27/06/12 à 10:28 - Mise à jour à 10:28

Source: Moneytalk

Si Sanofi a subi la correction des Bourses fin 2008 - début 2009, force est de constater qu'elle a pu tirer son épingle ces deux dernières années malgré la crise des dettes souveraines et la perte de brevets majeurs.

Sanofi : une action défensive exemplaire

© REUTERS

Les valeurs pharmaceutiques sont longtemps restées sous pression en raison de la perte prévue de nombreux brevets majeurs protégeant toute une série de blockbusters (médicaments générant des ventes annuelles de plus d'un milliard de dollars). Ces pertes de brevets devaient atteindre un pic entre 2010 et 2012 avec notamment l'arrivée à échéance fin 2011 de la protection du Lipitor, le désormais ex-médicament le plus vendu au monde. Les résultats de la plupart des groupes pharmaceutiques sont toutefois restés à niveau.

Sanofi n'échappe pas à cette constatation, le groupe français ayant perdu des brevets protégeant ses quatre ex médicaments vedette (Plavix, Lovenox, Taxotère et Aprovel) qui généraient près d'un tiers du chiffre d'affaires en 2009. Depuis plusieurs années, Sanofi a ainsi entrepris de compenser la perte de ces blockbusters, notamment au travers de Genzyme pour plus de 20 milliards de dollars l'année dernière.
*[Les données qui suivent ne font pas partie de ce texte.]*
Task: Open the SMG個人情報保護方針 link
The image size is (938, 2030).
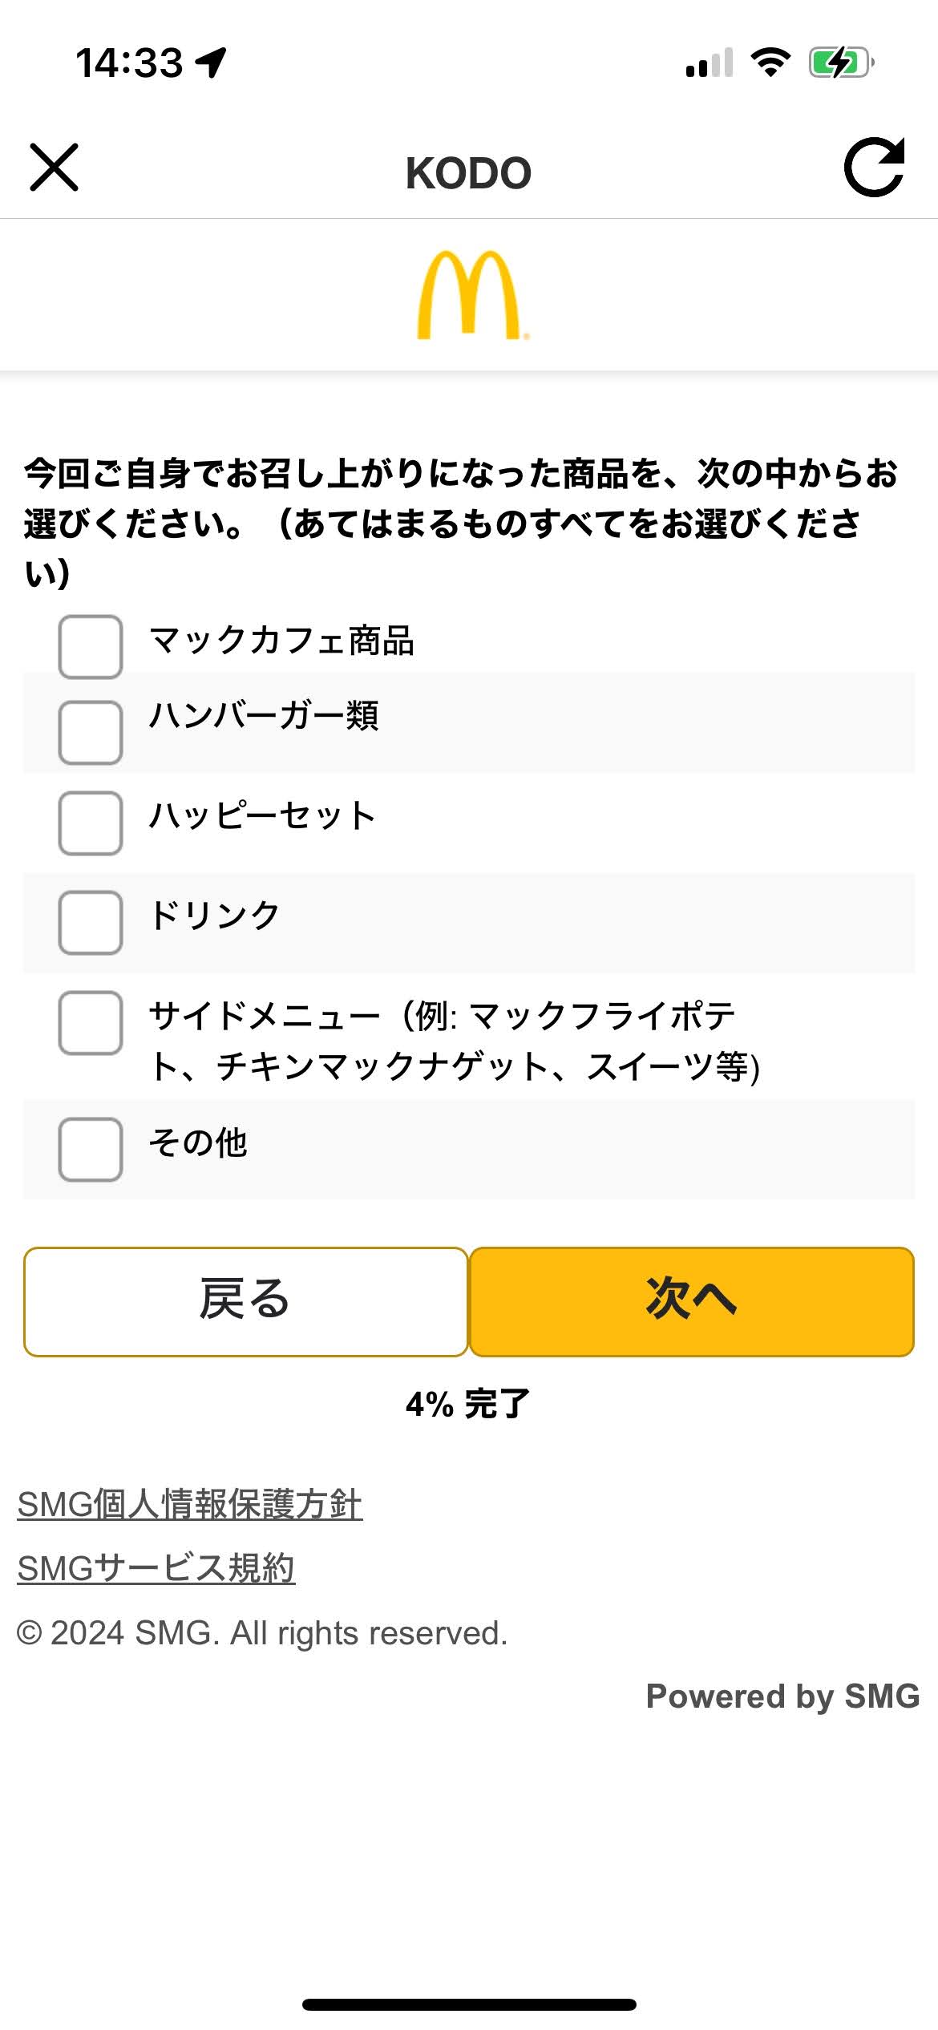Action: point(190,1504)
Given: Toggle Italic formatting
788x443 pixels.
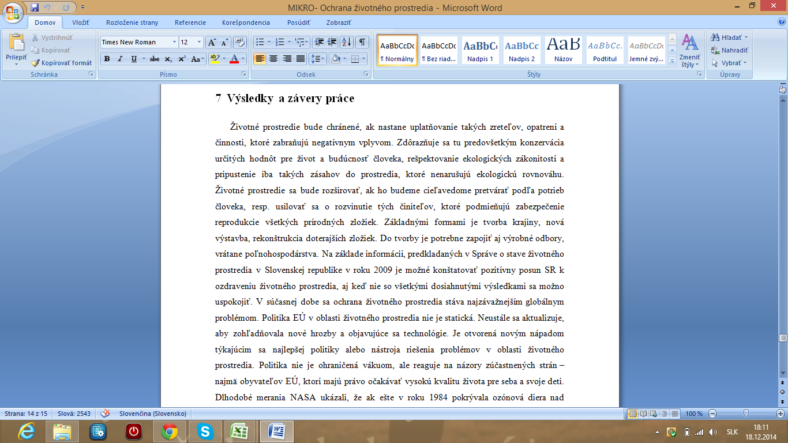Looking at the screenshot, I should pos(120,59).

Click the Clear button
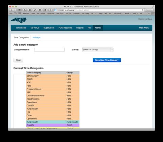[x=18, y=60]
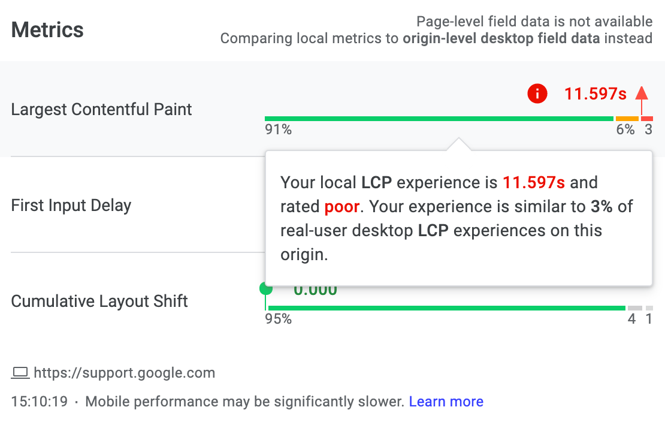Click the Metrics heading
This screenshot has height=422, width=665.
click(47, 30)
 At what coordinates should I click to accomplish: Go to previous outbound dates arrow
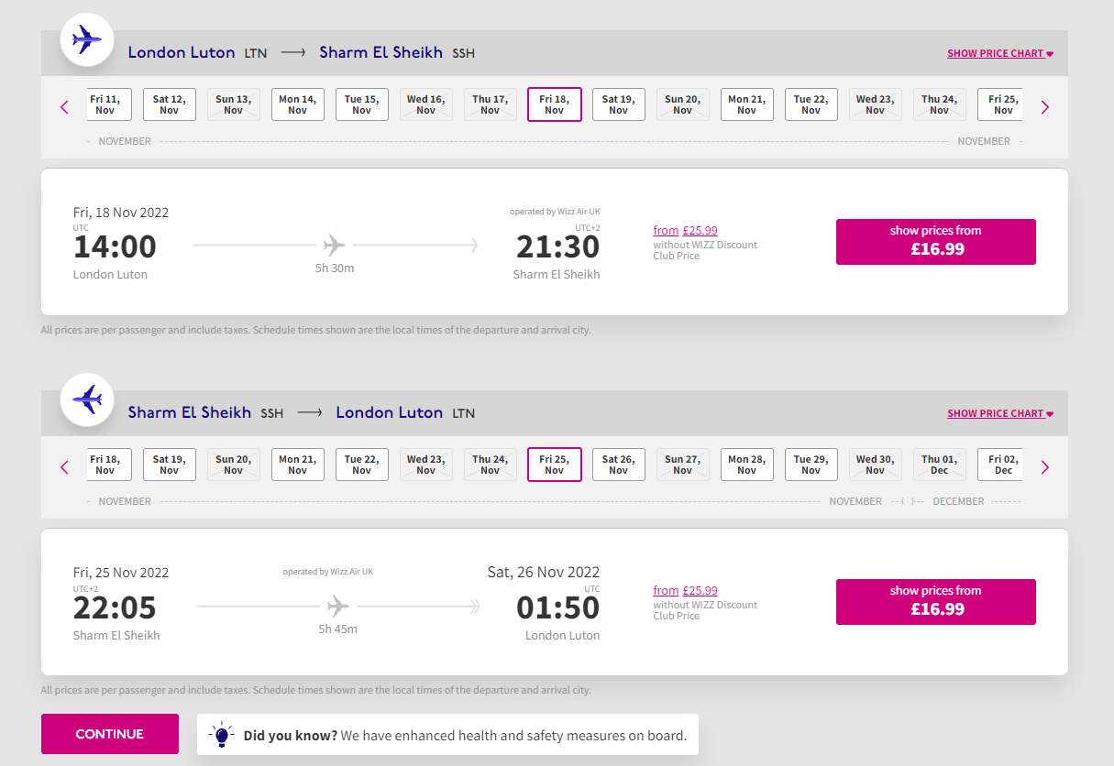point(64,107)
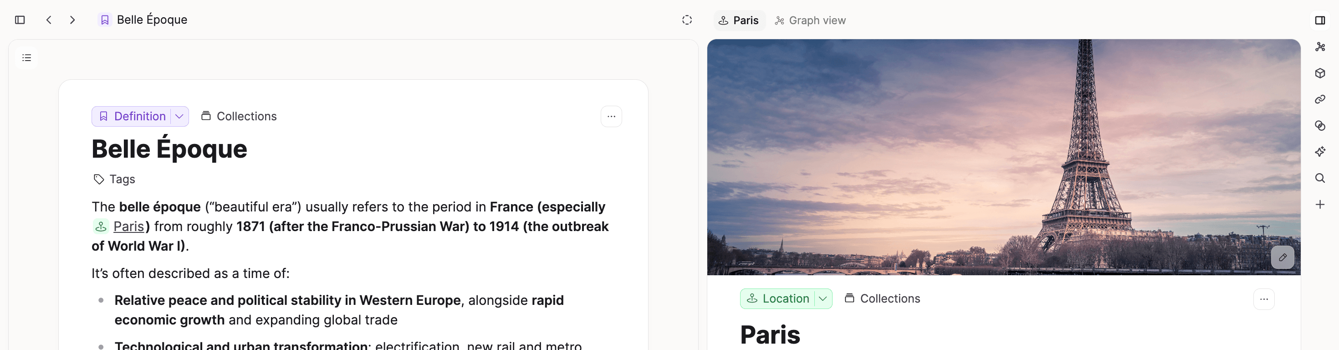
Task: Open search from the right sidebar
Action: coord(1320,178)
Ce groupe biotechnologique américain est notamment leader mondial dans les traitements contre les maladies génétiques rares, un segment encore en plein développement. Sanofi vient ainsi de déposer une demande de commercialisation pour le Lemtrada, un traitement de la sclérose en plaques développé par Genzyme.

La plus grande réussite de Sanofi est toutefois sa division diabète qui a pu se hisser au rang de leader mondial grâce notamment à l'insuline Lantus qui a généré des ventes de plus d'un milliard d'euros sur le seul premier trimestre. Vu la hausse du nombre de diabétiques (notamment dans les pays émergents), le potentiel de croissance est encore bien réel.

Au niveau financier, Sanofi affiche un rendement de dividende brut de 4,58% et surtout, un ratio cours/bénéfice prévu pour 2012 d'à peine 10, ce qui reste plus que correct pour un groupe qui aura bientôt tourné le dos à ses anciens médicaments.